Celui qui nous aide à passer la vie qui fait chier » (385)… C’est ainsi
que, à l’instar de Pilar, il nous faut considérer le monde cul
par-dessus tête : « Tous les hommes dont toi, moi, lui et les autres
naissent pitres à l’envers et gogols à l’endroit » (408)… Aussi la
vision du grand-père à la Grande Guerre est-elle emblématique :
« dégringolé par terre à faire le bousier le dos dans la crotte agité
des pattes sans rien pouvoir faire pour vivre à l’endroit » (480).

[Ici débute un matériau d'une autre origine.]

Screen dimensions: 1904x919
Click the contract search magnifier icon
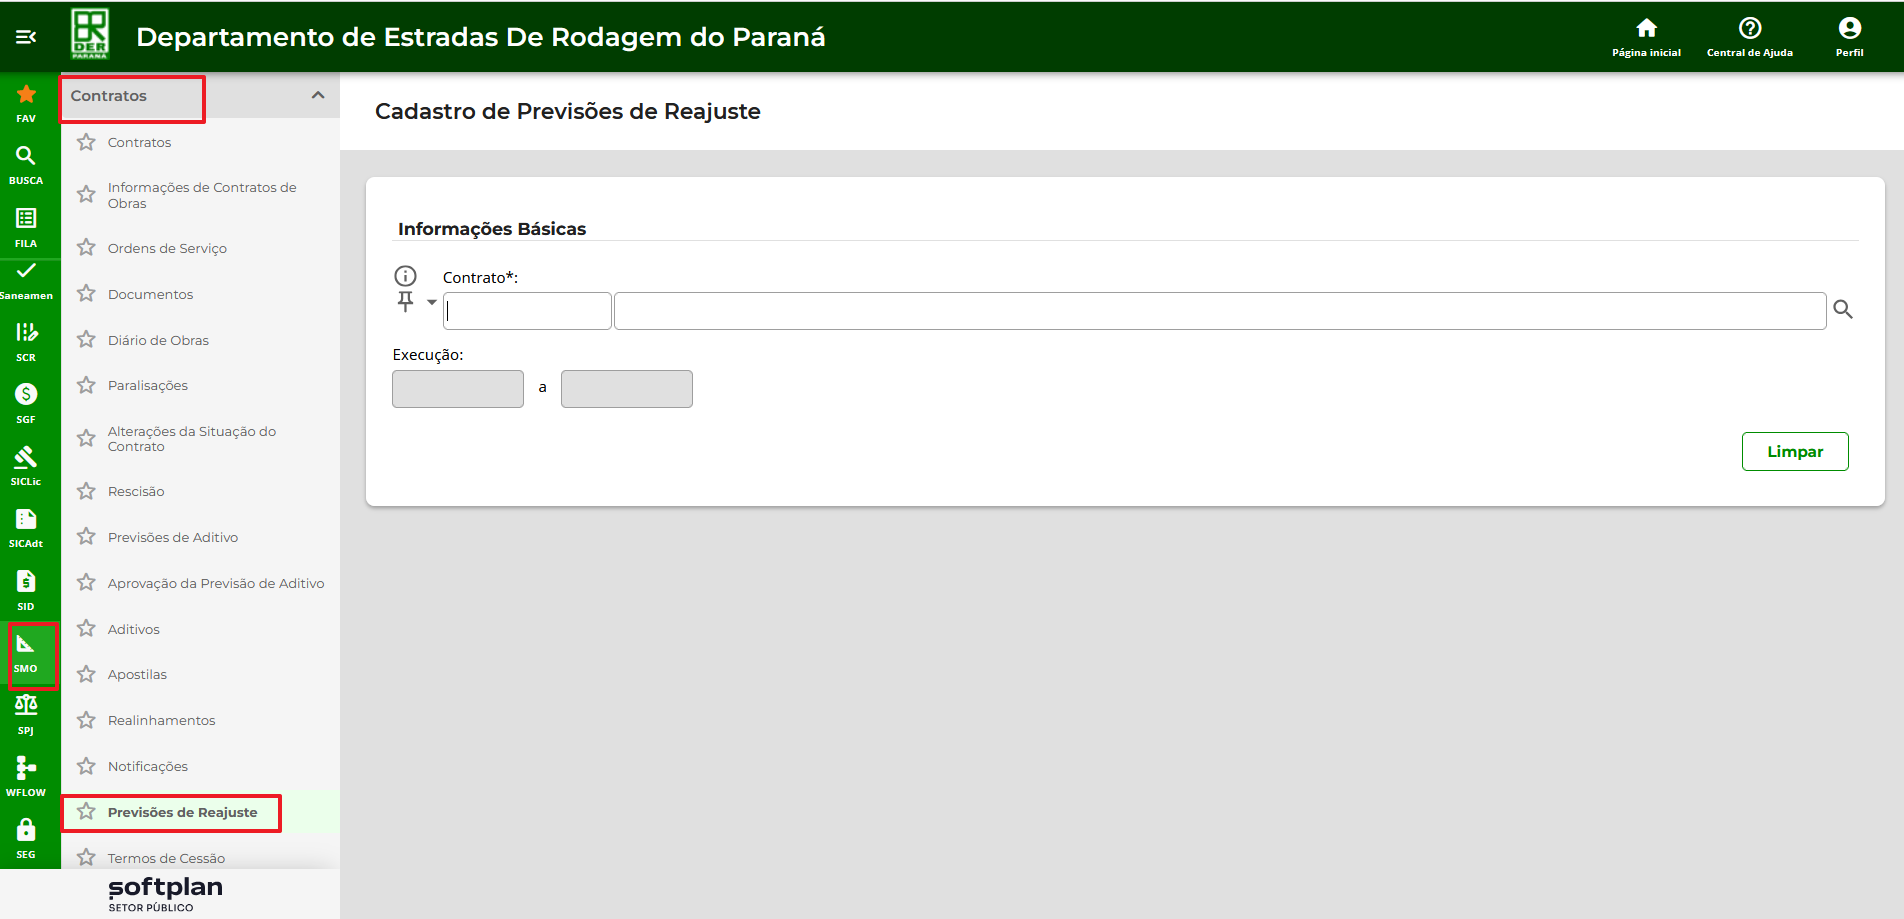click(x=1843, y=310)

La dé-figuration carnavalesque est le moyen détourné de réussir la figuration
du nom – de le faire parler en propre. Voyez comment « Chino, fils de
Lucien Le Cam alias Lapin Lecon », évoque les ébats de la Madelon avec
son militaire : « Ça a lapiné, aux dires de Broudic, entre le muret et
l’édicule pieux avec la syllabe qui gêne à la rime. Lapin et lapine et
la pine aussi, hi hi » (458). Faire clocher le monde à l’endroit, le
regarder de travers et par en bas pour faire tomber à la renverse le
lecteur, est une façon d’habiter poétiquement son nom, c’est-à-dire de
se faire un nom et de bâtir avec sa « tour de babil » (93). Ce babil,
nommons-le langtourloupe,
pour donner à voir/entendre la torsion carnavalesque, le travail de
dé-familiarisation de la langue commune, le vilain tour joué aux usages
linguistiques comme aux habitudes de lecture : inventions
morpho-lexicales (par translation : lunatiquer, promiscuiter, populer… ; par déformation ludique : « merdicraman », barbiturisque »…) ; jeux phoniques (calembours et à-peu-près : lapine/la pine, Nabot Léon… ; paréchèses : « Son son », « Empire pire »… ; homéotéleutes : « ouille, ouille, ouille. Papouille et farfouille »…)…
« Je tente d’écrire comme on retombe en enfance [...] une enfance de la langue », a dit le poète (CP, quatre temps, 199).
1 La différence entre incorporation
(appropriation de l’objet de désir – et donc refus de sa perte -,
absorption du manque sous forme de nourriture, réelle ou imaginaire) et introjection (accomplissement du deuil) a été établie par Nicolas Abraham et Maria Torok dans « Introjecter-Incorporer. Deuil ou mélancolie », Nouvelle Revue de Psychanalyse, Gallimard, n° 6 : « Destins du cannibalisme », automne 1972.